The former wife of ex-president Nelson Mandela has won an appeal against a five-year custodial jail sentence.
Winnie Mandela is still hugely popular
Winnie Madikizela-Mandela had been convicted in April 2003 of theft and fraud in connection with bank loans she obtained for ANC workers.
But a South African judge overturned her theft conviction and cut and then suspended in full her jail sentence.
"The crimes were not committed for personal gain," Pretoria High Court Judge Eberhard Bertelsmann declared.
An icon of the anti-apartheid movement, the former president of the African National Congress Women's League (ANCWL) was convicted on 43 charges of fraud and 25 of theft.
She resigned her seat in parliament following the conviction.
Ms Madikizela-Mandela's lawyer had argued in court last month that she was only trying to help the ANCWL employees when she obtained fraudulent bank loans for them.

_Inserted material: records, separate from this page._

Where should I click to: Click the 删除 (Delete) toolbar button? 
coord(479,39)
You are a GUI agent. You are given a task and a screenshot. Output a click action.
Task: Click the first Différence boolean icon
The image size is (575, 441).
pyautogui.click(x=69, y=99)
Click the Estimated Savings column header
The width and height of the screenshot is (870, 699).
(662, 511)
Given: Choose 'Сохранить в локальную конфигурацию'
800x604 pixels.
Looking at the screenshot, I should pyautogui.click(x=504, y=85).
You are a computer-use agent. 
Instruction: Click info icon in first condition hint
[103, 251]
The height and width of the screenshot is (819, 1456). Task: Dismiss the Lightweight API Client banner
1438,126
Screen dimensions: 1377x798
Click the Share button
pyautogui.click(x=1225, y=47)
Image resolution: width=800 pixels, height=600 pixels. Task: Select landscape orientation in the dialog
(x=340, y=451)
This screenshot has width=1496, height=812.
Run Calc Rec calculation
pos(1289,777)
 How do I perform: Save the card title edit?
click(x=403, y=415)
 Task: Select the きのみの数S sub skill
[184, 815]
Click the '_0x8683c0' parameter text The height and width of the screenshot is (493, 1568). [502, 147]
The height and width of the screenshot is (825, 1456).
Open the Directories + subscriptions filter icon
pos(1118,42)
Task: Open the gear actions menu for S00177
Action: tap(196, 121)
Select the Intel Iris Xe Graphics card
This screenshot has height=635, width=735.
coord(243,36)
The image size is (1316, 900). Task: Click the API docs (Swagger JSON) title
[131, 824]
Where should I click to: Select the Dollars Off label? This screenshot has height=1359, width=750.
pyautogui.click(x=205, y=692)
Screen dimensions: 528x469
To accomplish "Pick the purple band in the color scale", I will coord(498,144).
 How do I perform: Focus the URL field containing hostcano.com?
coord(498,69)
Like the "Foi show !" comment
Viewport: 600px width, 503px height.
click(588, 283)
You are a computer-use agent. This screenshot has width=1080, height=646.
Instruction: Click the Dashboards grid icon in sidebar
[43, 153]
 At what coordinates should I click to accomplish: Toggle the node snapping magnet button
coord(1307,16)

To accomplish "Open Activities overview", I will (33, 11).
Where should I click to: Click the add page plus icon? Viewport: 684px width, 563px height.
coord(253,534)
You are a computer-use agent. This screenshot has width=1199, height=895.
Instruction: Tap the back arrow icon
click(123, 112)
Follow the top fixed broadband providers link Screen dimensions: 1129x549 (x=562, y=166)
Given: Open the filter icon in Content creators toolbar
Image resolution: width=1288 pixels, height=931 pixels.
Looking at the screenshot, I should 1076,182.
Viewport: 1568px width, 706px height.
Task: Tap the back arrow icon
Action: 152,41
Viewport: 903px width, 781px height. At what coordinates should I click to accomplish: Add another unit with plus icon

The judge said that Ms Madikizela-Mandela, 67, had had "a long and often difficult role in public life" and that "during her lifetime, she supported a greater cause than her own".
She was reported to have shown little reaction to her appeal victory but said she would seek to have her conviction overturned.
"I have given instructions to my lawyers to appeal the judgment - a judgment that is completely wrong," she said.
Scores of students cheered the judge's decision not to send her to prison.
She remains hugely popular with mostly poor black South Africans, who remember her role in the struggle against white minority rule.
In 1991, she was sentenced to six years in prison for her role in the killing of a 14-year-old boy.
This was reduced to a fine on appeal.